Whether it’s ambient, chilled or frozen, food needs to be transported as quickly as possible to ensure that stores are able to meet the continuous customer demand. Transportation managers planning on behalf of food manufacturers, processors or distributors need to plan carefully, so that deliveries arrive safely, cost efficiently and on time.

Food products also require a variety of different delivery cycles. Refrigerated foods, such as milk, typically arrive at convenience stores in the morning in time for customers’ AM coffee, while meat can be delivered later in the day in time for dinner. Retailers usually have limited storage for chilled goods, resulting in the need for multiple deliveries each day.

Delivering the right volume of product at the right time of day is no easy task. It requires transportation operators to consider factors such as the availability of the appropriate temperature-controlled vehicles, unloading time required, delivery time restrictions, journey times and Hours of Service restrictions for drivers. With this level of complexity, it is impossible to plan routes and schedules for hundreds of drivers making multiple deliveries each day without a route planning system.

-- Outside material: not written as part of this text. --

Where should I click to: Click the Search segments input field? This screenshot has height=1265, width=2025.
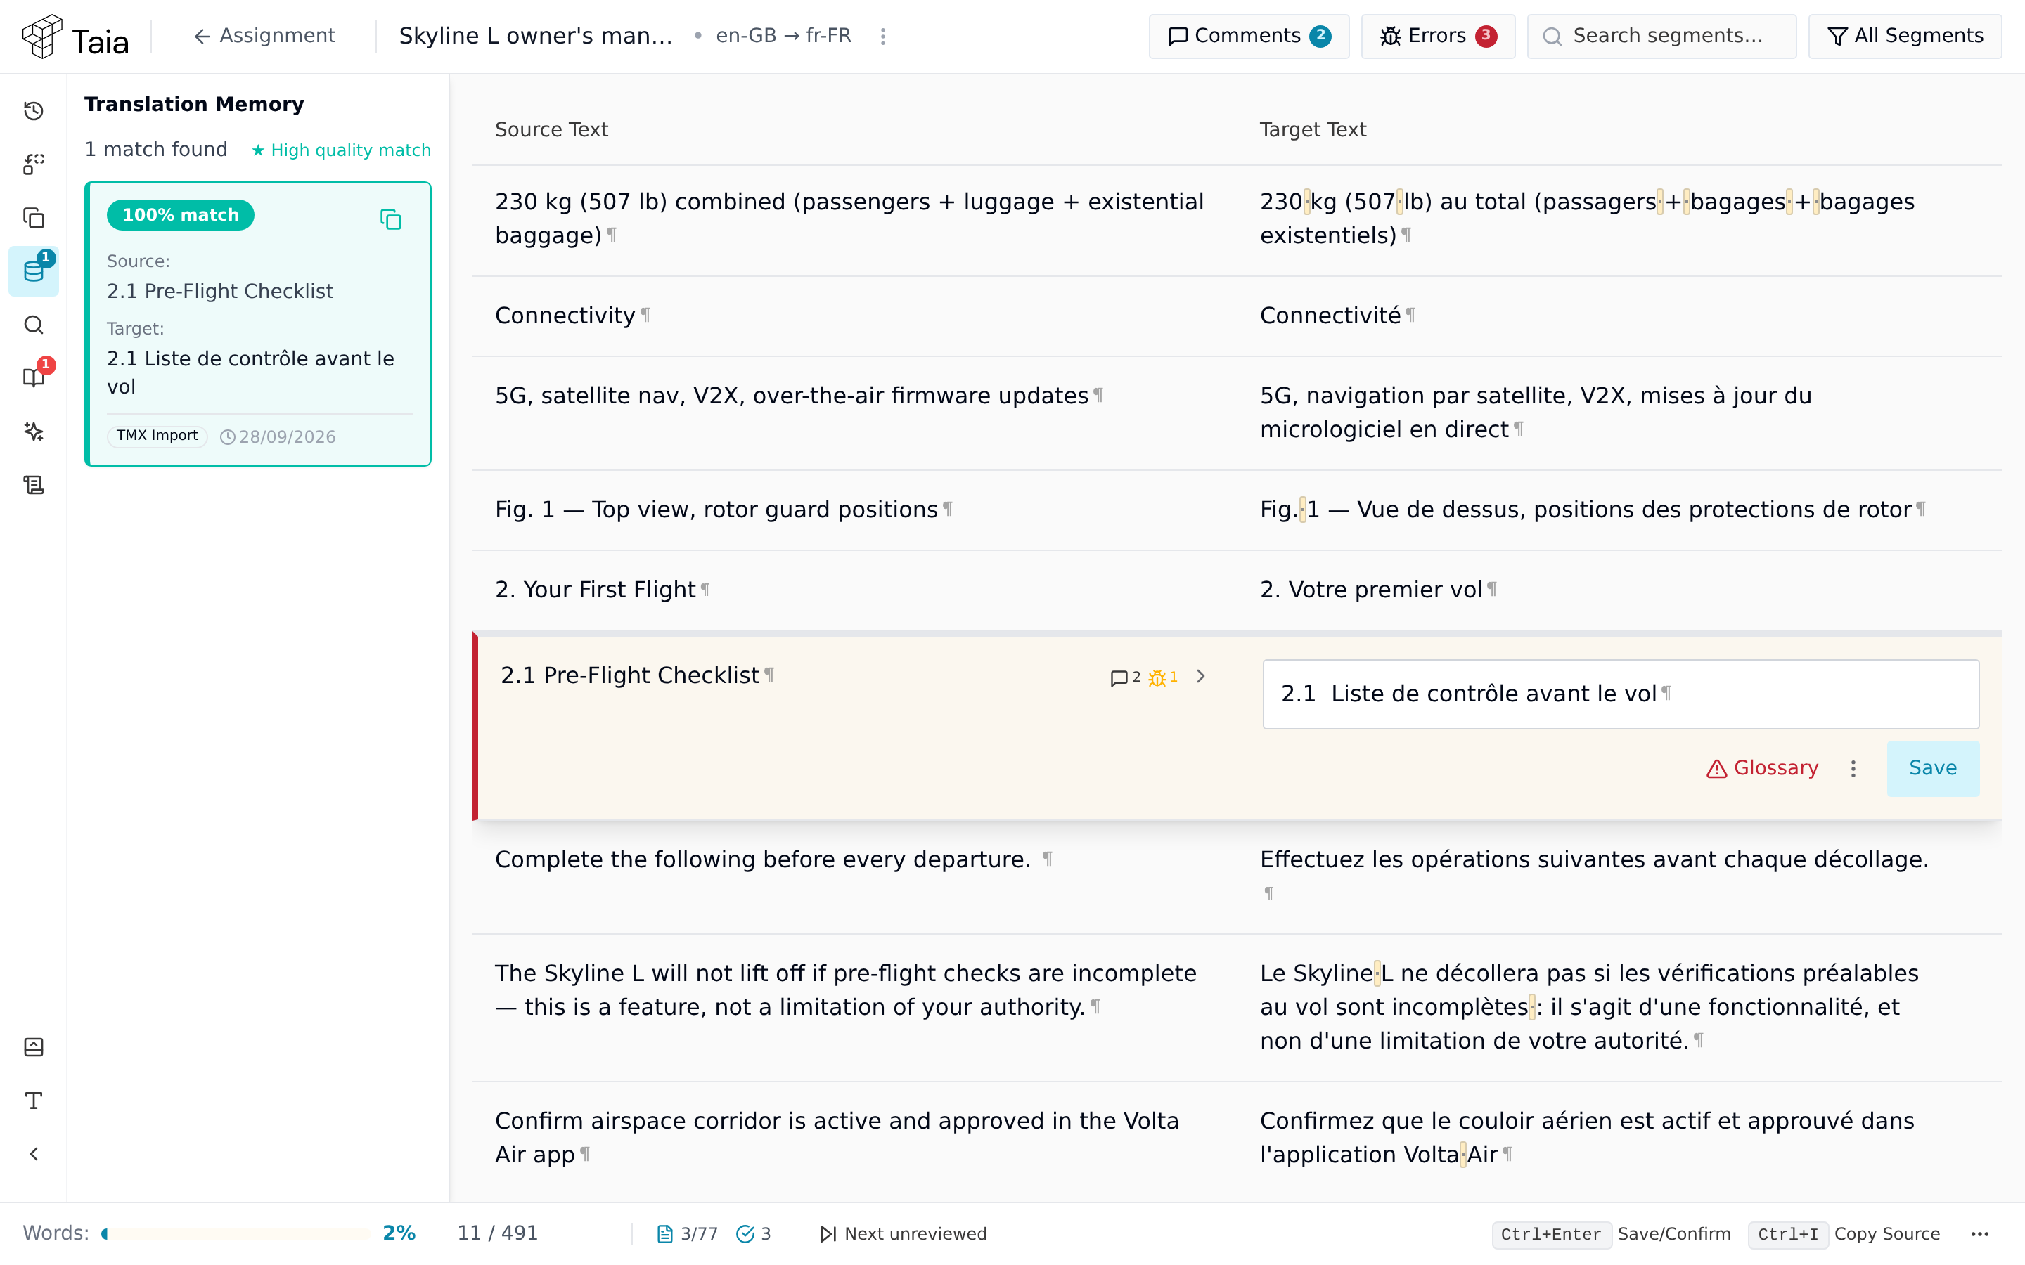pos(1661,36)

For example, one of our customers, a chilled dairy food producer and distributor, uses a routing and scheduling system to daily plan and optimize same-day direct-to-store deliveries with narrow 2-hour windows in the morning and afternoon the following day. The company modeled their 4,500 weekly deliveries across hundreds of routes with more than 250 individual delivery windows using “what-if” scenarios to improve efficiencies. By standardizing some of the time windows at a regional level while combining deliveries with time-constrained direct-store deliveries, the company was able to reach a 15% gain in vehicle utilization, a 10% drop in routes per week and improved customer service levels.

Routing and scheduling software creates more cost-efficient routes, helping stores keep prices to a minimum, but it also benefits store operations. Here is how such systems can enable stores to minimize disruption when deliveries arrive and enable more rapid replenishment of stock:

Improve on-time delivery to stores. The ability to plan more accurately, accounting for actual road speeds and a feasible route for each vehicle type, ensures that planned arrival times are met, allowing store managers to plan their day more efficiently.

Improve communication on the day. The ability to compare a transportation plan with real-time tracking data enables store managers to view the up-to-date status of each of their deliveries. This helps ensure that staff with the right skills are available when the delivery arrives.

Keep shelves stocked with fresh goods. With Paragon’s advanced routing functionality, transportation planners can ensure fresh produce is delivered before frozen or ambient product, so that staff can fully stock shelves before customers arrive.

Be respectful of your neighbors. Deliveries to stores located in urban areas need to factor in the feelings of local residents. Avoiding school drop-off/pick-up times, early mornings or late evenings can all make planning feasible routes more manual and time consuming. Automatically applying route rules at specific times of the day, week or month by vehicle type ensures residents are not disturbed and local authority restrictions are respected.

Manage deliveries and collections in the same plan. If vehicles are collecting packaging for recycling, then transportation planners can use a route planning tool to ensure that collections can be scheduled on return journeys, thus maximizing the use of drivers and vehicles and making sure store operations run as smoothly as possible. It is also possible to incorporate supplier collections into the schedule to further reduce food miles.

Large grocery store chains need to accommodate the different profiles of their store locations in the planning process. For example, the delivery parameters for stores located in rural and urban areas will be very different.

Most large grocery stores are located in urban areas. In today’s market, traffic within cities is becoming more and more congested. When shipping refrigerated and frozen foods to these areas, routes need to be planned to avoid congestion, but also to avoid local restrictions. Some routing and scheduling systems offer a calendar-like functionality to create routes that comply with time and day-related local, state and national regulations and road closures resulting from major public events. Rules that automatically apply legitimate route deviations at specific times of the day, week or month by truck type can be added to transportation plans, so that drivers can better meet delivery schedules. 

Many convenience stores and smaller grocery outlets are located in rural areas. Deliveries are usually far and wide apart for each truck route. Time-sensitive deliveries for refrigerated and frozen foods coordinate mileage with timeliness to keep foods from spoiling. Often, distributors to these locations will use trucks that are compartmentalized into multiple temperature zones. Others will put ambient products in with refrigerated foods if a short trip ensures that the products don’t freeze.

Meeting the challenges of planning the transportation of chilled foods can be quite daunting, especially if done manually with spreadsheets. Transport planners are finding that automating their delivery schedules with routing and scheduling systems not only reduces planning time, but also allows them to incorporate the almost unlimited variables their operations face each day.